This book is psychopathic but it doesn't matter because, even if it
    weren't, it still wouldn't like people and still wouldn't have respect for
    their property.
This book is a psychologist that could help any of the previous
    four books above with their problems, but it won't because, although the
    books all have jackets, none of them have pockets in which to
    carry their consultation fees.

Sarolina Shen Chang - Canton, Michigan (USA):

This is the book about a little creek where the author casted
    a net for all the thoughtlets that'd swum upstream, before the legendary
    ducks returned to claim their territories.
This is the book about an overpass where the author met the
    old woman, the main character he created in another book. The
    old woman was very angry, because the author hadn't found a way
    for her to go home.
This is the book about a bathtub under a tree that bordering
    two bickering villages.
This is the book about a railroad track that divided a city
    into paradise and hell.
This is the book about a well that'd been dry for a
    millennium and people still dropped the bucket in to fetch water.
    A stubbornness disguised as perseverance.

Diane Cochrane - Poughkeepsie, NY (USA):

This bestseller by my best friend's sister makes people say when they
    meet her, "I thought you were dead."
This wanna-be book is a loose knit collection of camouflaged reflections that,
    if published, might make my sister wish I was dead.
   
Here is a terse book of verse signed by an author who
    confessed, "I'd never want my poems to hurt anyone."
If there's a Best Blest for saintly writers, no doubt she'll head
    the list.

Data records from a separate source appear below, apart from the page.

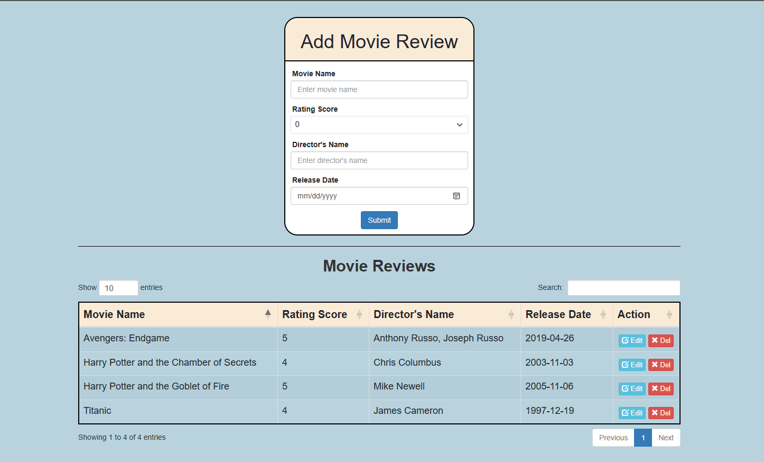This screenshot has width=764, height=462.
Task: Sort table by Rating Score column arrow
Action: click(359, 314)
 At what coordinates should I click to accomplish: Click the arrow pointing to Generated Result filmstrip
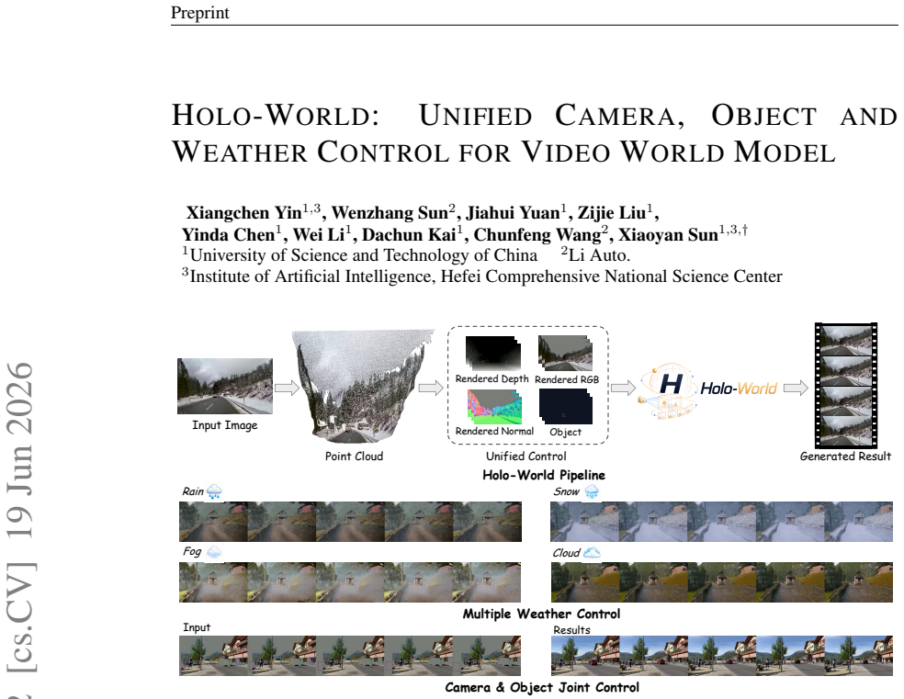tap(796, 388)
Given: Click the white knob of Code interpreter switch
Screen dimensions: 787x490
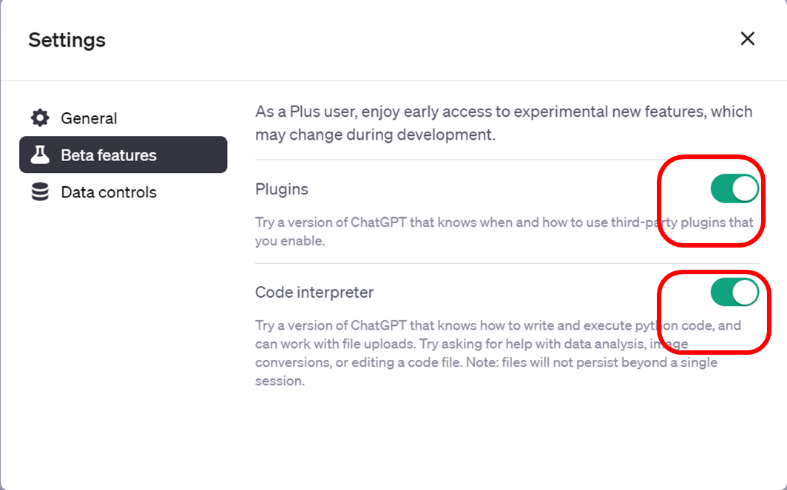Looking at the screenshot, I should click(745, 292).
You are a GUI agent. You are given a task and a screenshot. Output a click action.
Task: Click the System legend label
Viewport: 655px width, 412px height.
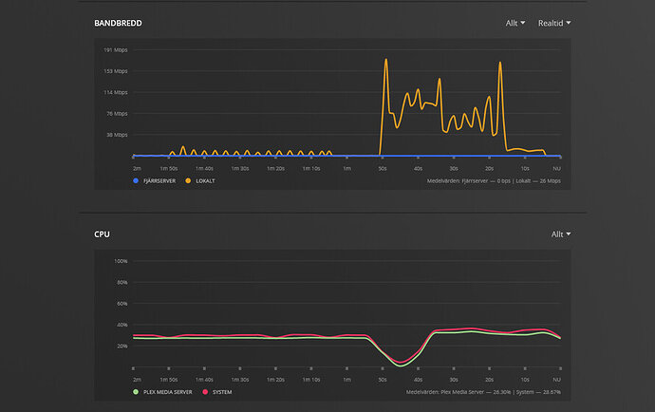[222, 392]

Meanwhile, devil's advocate, I cast her down
to this shelf next to the text on armadillos and a biography
    of the man who professed, "Writing is an axe."

Katherine Borghardt - Ottawa, KS (USA):

This book was an invitation to the birthday party,
the reception, the banquet, the wedding, and I accepted,
drinking till my head spun, till all the colors melded into one
delicious swirl, seeping out the corners of my consciousness
like meringue, when it weeps.

Bennett Rader - Plymouth, Ohio (USA):

On a two-page spread, this book displayed the maze of life filled
    with little icons representing the traps, misdirections, and pots of words.
The mysteries in this book are Elementary because it never reached high
    school.
This book had Thanksgiving dinner in Alice's church.
This book knows that the time has come
and that Freddy Bean has proven that pigs have wings.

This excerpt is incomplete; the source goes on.